PROBLEMA PROPOSTO: Atualize o trecho do texto sobre educação ambiental entre "Portanto, é ilusão" e "agressores? E por quê?", inclusive, trocando "educação ambiental" por "conscientização ecológica".

TEXTO FORNECIDO:
As árvores não são derrubadas, a fauna sacrificada ou o meio ambiente poluído porque nossa espécie desconhece os impactos dessa ações sobre a natureza. Não é por falta de conhecimento que o meio ambiente é destruído, mas devido ao atual estágio de desenvolvimento existente nas relações sociais de nossa espécie.

Portanto, é ilusão pretender que a educação ambiental, por si só, seja capaz de enfrentar estes enormes desafios. Antes, enfrentando, de se pensar em educar para o meio ambiente, é preciso investigar que ambiente é esse? Quem são seus agressores? E por quê?

A população tem uma visão muito romântica da ecologia, associando-a mais em defesa do verde e, por extensão, das árvores e animais e como se a espécie humana não fizesse parte da natureza. Logo, por mais que julguem as questões ecológicas importantes, a maioria da população as considera secundárias. É mais importante lutar por moradia, alimento, emprego, escola, bons salários etc. Ecologia é assunto para as classes mais abastadas, que já resolveram esses problemas básicos de infra-estrutura e podem viver em bairros melhores, longe da poluição, em locais arborizados.

LINHAS DE DADOS:
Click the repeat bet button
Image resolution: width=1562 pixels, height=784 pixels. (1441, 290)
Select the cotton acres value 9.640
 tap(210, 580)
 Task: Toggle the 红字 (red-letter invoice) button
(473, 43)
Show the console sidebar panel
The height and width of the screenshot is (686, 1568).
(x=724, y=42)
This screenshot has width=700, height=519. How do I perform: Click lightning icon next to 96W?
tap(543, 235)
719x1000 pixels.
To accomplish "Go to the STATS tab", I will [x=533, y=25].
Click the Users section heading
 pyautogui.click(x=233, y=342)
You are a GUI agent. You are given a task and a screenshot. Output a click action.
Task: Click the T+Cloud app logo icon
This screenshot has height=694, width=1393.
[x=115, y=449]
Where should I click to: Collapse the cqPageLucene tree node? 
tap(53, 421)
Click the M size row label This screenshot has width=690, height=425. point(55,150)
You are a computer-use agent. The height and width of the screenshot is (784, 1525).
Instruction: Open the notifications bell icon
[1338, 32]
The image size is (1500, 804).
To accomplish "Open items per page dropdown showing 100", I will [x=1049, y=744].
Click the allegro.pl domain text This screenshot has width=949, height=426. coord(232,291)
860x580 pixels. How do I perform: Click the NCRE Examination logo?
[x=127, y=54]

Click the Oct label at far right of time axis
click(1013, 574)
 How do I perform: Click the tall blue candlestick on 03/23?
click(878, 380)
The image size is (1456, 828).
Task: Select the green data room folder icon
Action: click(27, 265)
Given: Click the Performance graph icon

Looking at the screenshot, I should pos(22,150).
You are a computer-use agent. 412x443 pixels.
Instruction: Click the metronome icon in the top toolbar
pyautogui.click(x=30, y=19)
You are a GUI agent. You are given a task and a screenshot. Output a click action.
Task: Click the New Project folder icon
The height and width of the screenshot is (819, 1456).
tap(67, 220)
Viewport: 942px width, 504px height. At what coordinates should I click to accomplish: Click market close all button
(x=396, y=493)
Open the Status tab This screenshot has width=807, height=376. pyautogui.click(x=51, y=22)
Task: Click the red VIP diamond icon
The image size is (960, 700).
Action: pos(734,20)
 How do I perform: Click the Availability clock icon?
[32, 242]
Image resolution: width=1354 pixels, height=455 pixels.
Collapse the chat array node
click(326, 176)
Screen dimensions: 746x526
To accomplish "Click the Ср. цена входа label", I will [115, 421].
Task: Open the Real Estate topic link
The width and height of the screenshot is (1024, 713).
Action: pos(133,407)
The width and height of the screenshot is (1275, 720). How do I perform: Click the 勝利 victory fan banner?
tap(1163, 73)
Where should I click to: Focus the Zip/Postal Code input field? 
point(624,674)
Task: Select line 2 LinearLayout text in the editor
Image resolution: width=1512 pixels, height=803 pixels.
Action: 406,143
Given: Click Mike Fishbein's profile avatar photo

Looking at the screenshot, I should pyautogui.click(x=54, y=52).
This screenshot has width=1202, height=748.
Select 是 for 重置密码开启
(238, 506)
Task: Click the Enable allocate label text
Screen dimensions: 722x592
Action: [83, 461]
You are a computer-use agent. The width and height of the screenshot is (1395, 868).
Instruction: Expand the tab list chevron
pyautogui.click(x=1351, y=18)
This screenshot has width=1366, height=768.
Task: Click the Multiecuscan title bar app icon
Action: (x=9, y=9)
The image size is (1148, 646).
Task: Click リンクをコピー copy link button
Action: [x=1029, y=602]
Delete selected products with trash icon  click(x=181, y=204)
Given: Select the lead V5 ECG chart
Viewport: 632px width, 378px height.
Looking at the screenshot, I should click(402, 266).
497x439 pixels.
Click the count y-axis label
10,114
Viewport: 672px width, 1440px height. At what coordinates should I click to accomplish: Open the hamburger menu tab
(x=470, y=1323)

RESPOSTA DO EXERCÍCIO:
Portanto, é ilusão pretender que a conscientização ecológica, por si só, seja capaz de enfrentar estes enormes desafios. Antes, enfrentando, de se pensar em educar para o meio ambiente, é preciso investigar que ambiente é esse? Quem são seus agressores? E por quê?